Army of specialized T cells may trigger asthma attacks in older men
Graphical abstract. Credit: Med (2023). DOI: 10.1016/j.medj.2023.09.003

Scientists from La Jolla Institute for Immunology (LJI) and The University of Southampton, UK, have uncovered a group of immune cells that may drive severe asthma. These cells, called cytotoxic CD4+ tissue-resident memory T cells, gather in the lungs and appear to possess the molecular weaponry to cause the most harm in men who developed asthma later in life.

"If you are male and you develop asthma after age 40, there's a high chance this T cell population is in your lungs," says LJI Research Assistant Professor Gregory Seumois, Ph.D., who co-led the study with LJI Professor Pandurangan Vijayanand, M.D., Ph.D.

The scientists uncovered these pathogenic T cells thanks to volunteers enrolled in the NHS-clinic based WATCH study, which follows hundreds of asthma patients of different ages, sexes, and disease severities. By following patients over many years, and analyzing their immune cell populations, researchers are making new connections between asthma symptoms and immune cell activity.

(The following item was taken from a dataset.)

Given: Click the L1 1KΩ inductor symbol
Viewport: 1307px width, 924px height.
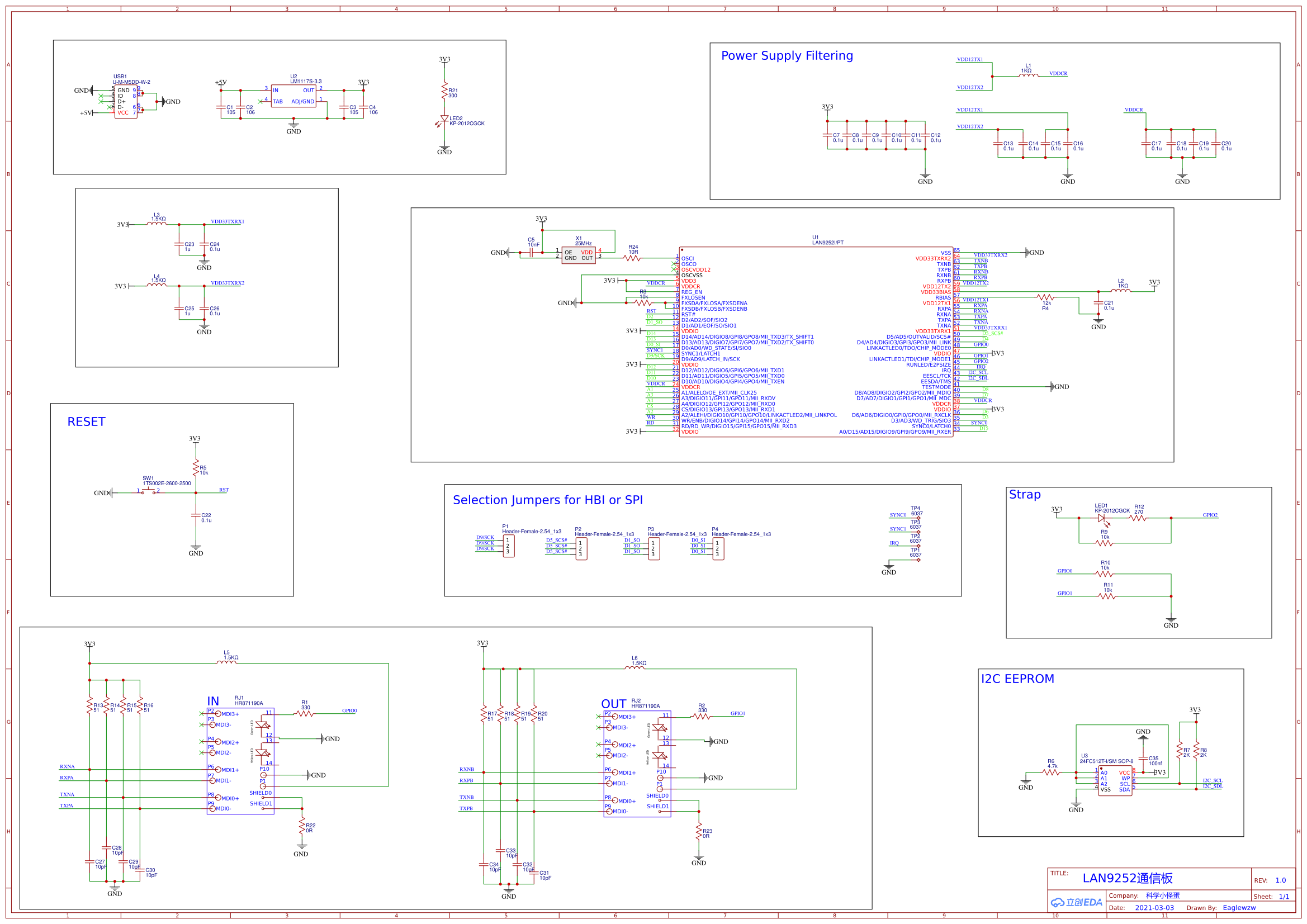Looking at the screenshot, I should (x=1028, y=75).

"Once you understand the role of cells like these T cells better, you can start to develop treatments that target those cells," says WATCH study director Ramesh Kurukulaaratchy, BM, DM, FRCP, Associate Professor at the University of Southampton and researcher at the NIHR Southampton Biomedical Research Centre.

The scientists now hope to learn more about these cells—and their role in asthma development—as they work to bring personalized therapies to asthma patients.

How harmful T cells drive asthma

So how might these harmful, or "cytotoxic," CD4+ tissue-resident memory T cells trigger asthma in older men? The problem may come down to a combination of immune cell "memory" and an absence of helpful cells in the lungs.

These T cells are called "memory" cells because they react to molecules that the body has previously fought off. This kind of immune cell memory helps protect the body from viruses and bacteria. Unfortunately, the same T cell memory is a big problem for asthma patients. Their misguided T cells see harmless molecules, such as pollen, and mount a dangerous inflammatory response.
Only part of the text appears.